GIVEN INFORMATION
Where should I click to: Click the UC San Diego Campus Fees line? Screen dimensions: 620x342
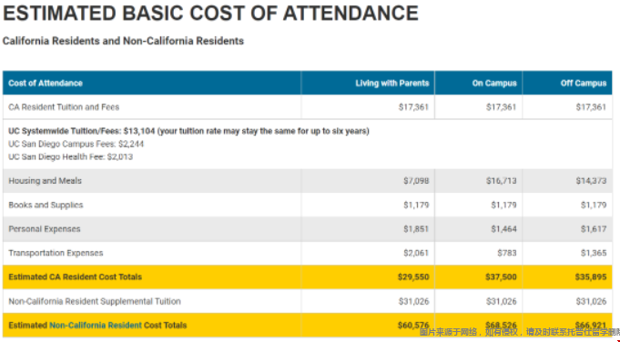point(76,144)
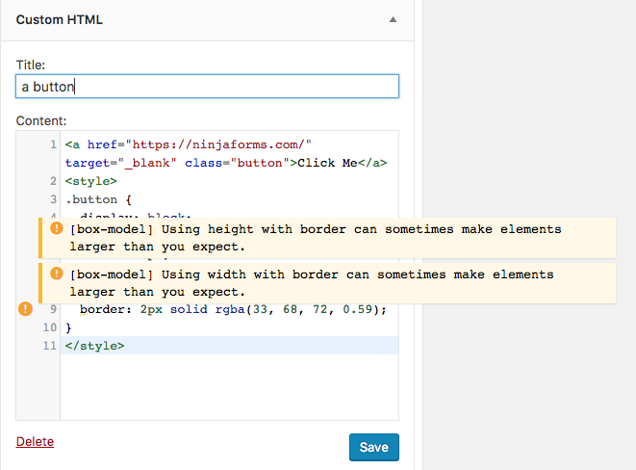Click the Custom HTML widget heading
The image size is (636, 470).
[x=60, y=19]
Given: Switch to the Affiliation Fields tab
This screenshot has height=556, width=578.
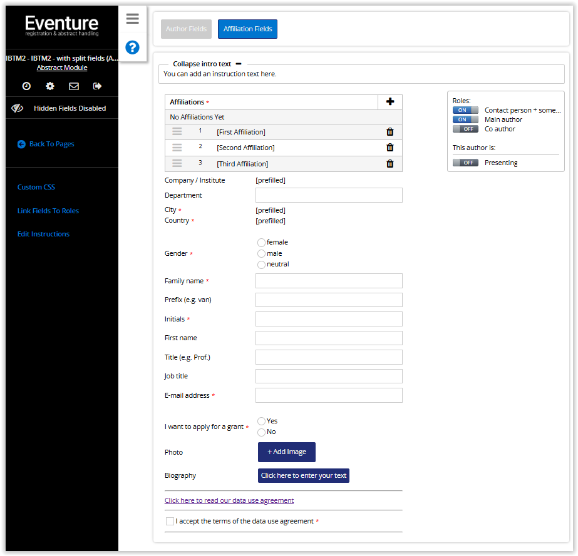Looking at the screenshot, I should 247,29.
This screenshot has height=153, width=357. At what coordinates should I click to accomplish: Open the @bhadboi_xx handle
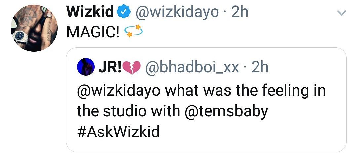192,68
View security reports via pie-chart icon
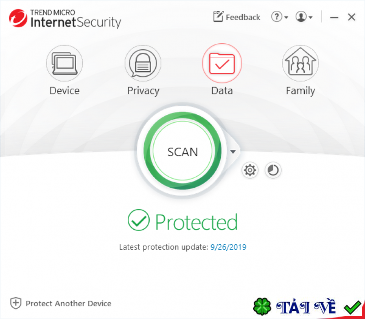The height and width of the screenshot is (319, 365). pos(273,170)
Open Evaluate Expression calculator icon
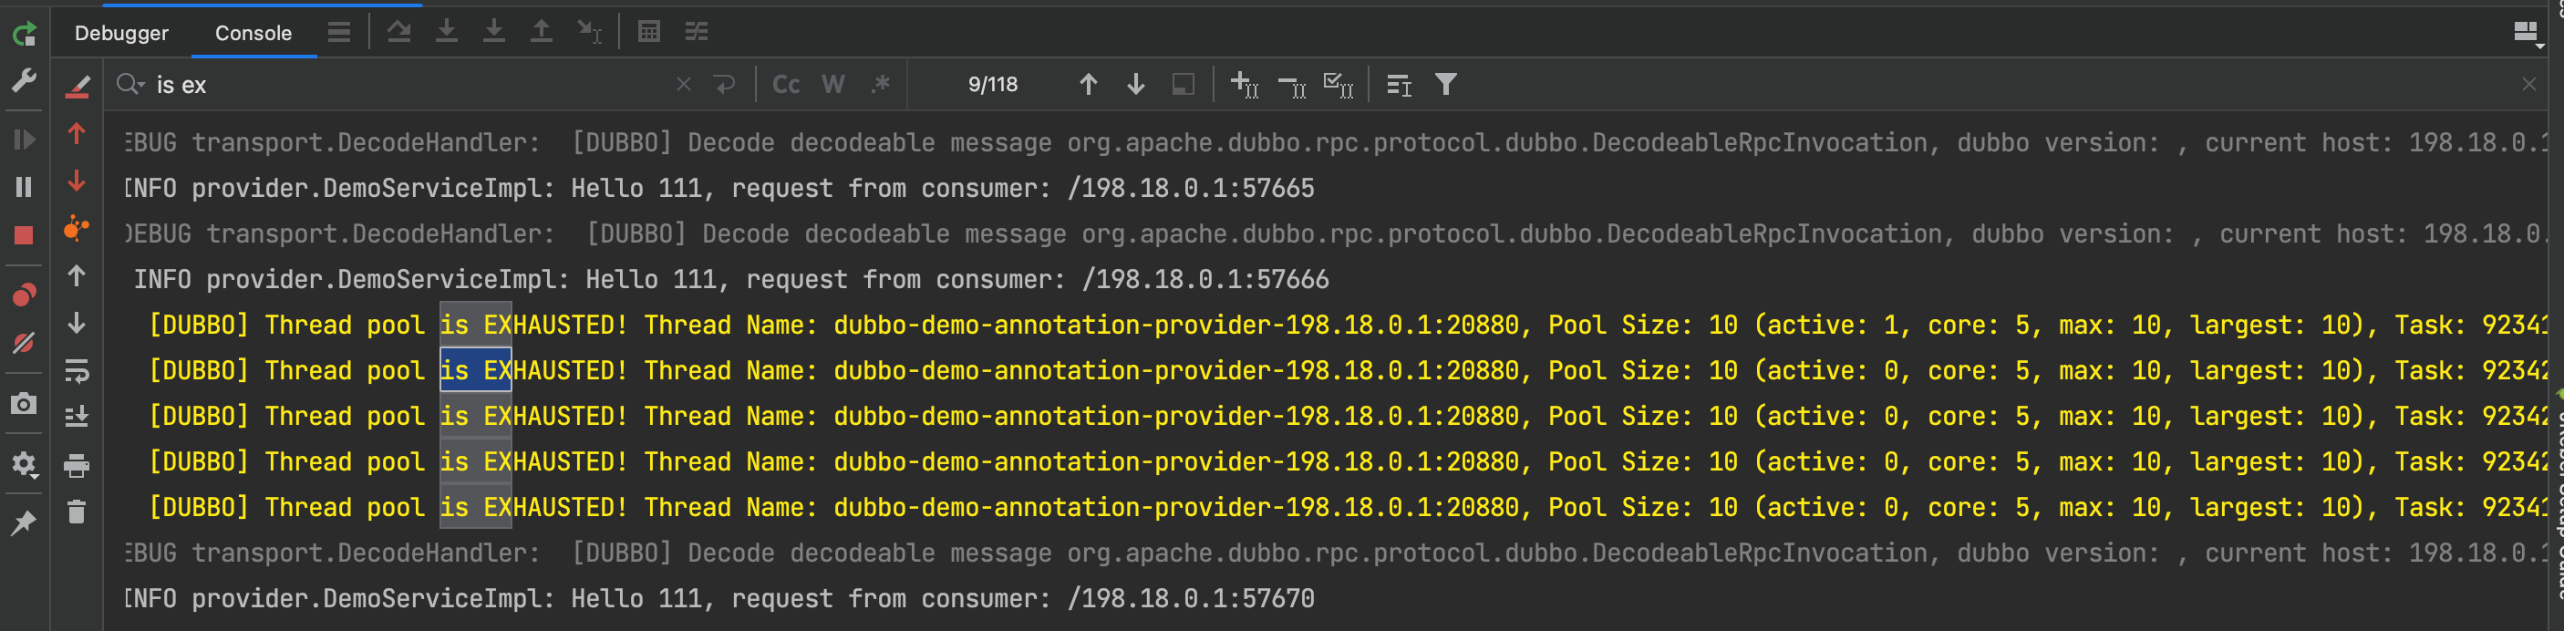This screenshot has width=2564, height=631. [649, 32]
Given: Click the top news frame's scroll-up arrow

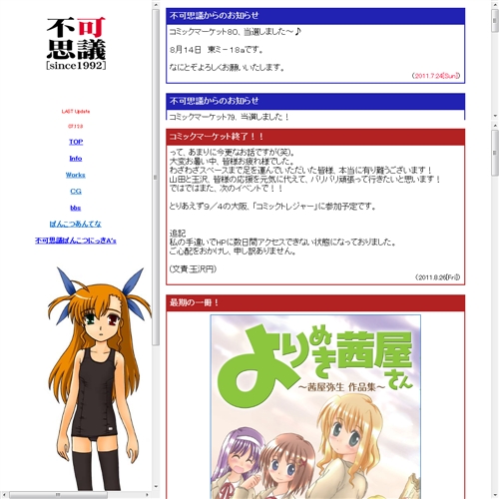Looking at the screenshot, I should 495,4.
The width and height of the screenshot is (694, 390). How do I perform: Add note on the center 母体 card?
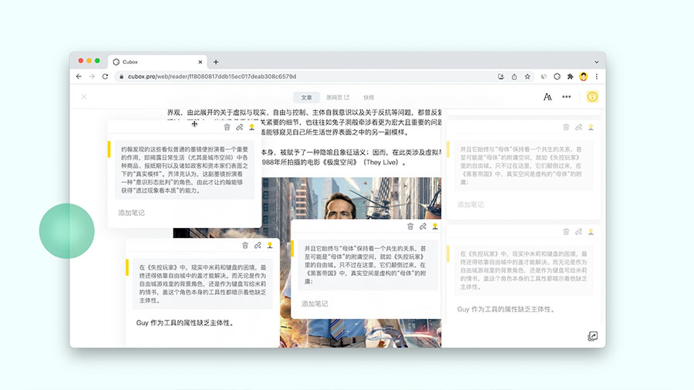pyautogui.click(x=315, y=304)
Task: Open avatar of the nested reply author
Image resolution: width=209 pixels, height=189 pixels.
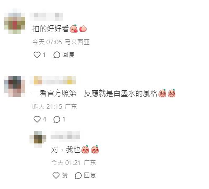Action: point(38,139)
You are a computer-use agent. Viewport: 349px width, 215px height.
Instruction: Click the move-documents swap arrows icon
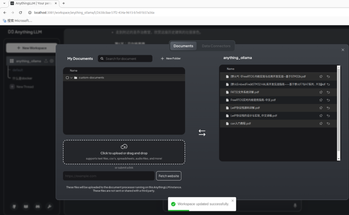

PROBLEM DESCRIPTION
Output the material word for word, and keep the pictures out.

TASK SOLUTION
Where should I click to: Click the UC San Diego Campus Fees line? Screen dimensions: 620x342
point(76,144)
Click the Custom HTML widget heading
The image size is (636, 470).
[x=60, y=19]
Given: Switch to the Affiliation Fields tab
This screenshot has height=556, width=578.
Looking at the screenshot, I should 247,29.
This screenshot has height=153, width=357. At what coordinates should I click to accomplish: Open the @bhadboi_xx handle
192,68
View security reports via pie-chart icon
The height and width of the screenshot is (319, 365). pos(273,170)
Open Evaluate Expression calculator icon
This screenshot has width=2564, height=631. [649, 32]
Given: Click the top news frame's scroll-up arrow

Looking at the screenshot, I should 495,4.
The width and height of the screenshot is (694, 390). How do I perform: Add note on the center 母体 card?
pyautogui.click(x=315, y=304)
Task: Open avatar of the nested reply author
Image resolution: width=209 pixels, height=189 pixels.
Action: point(38,139)
You are a computer-use agent. Viewport: 349px width, 215px height.
Instruction: Click the move-documents swap arrows icon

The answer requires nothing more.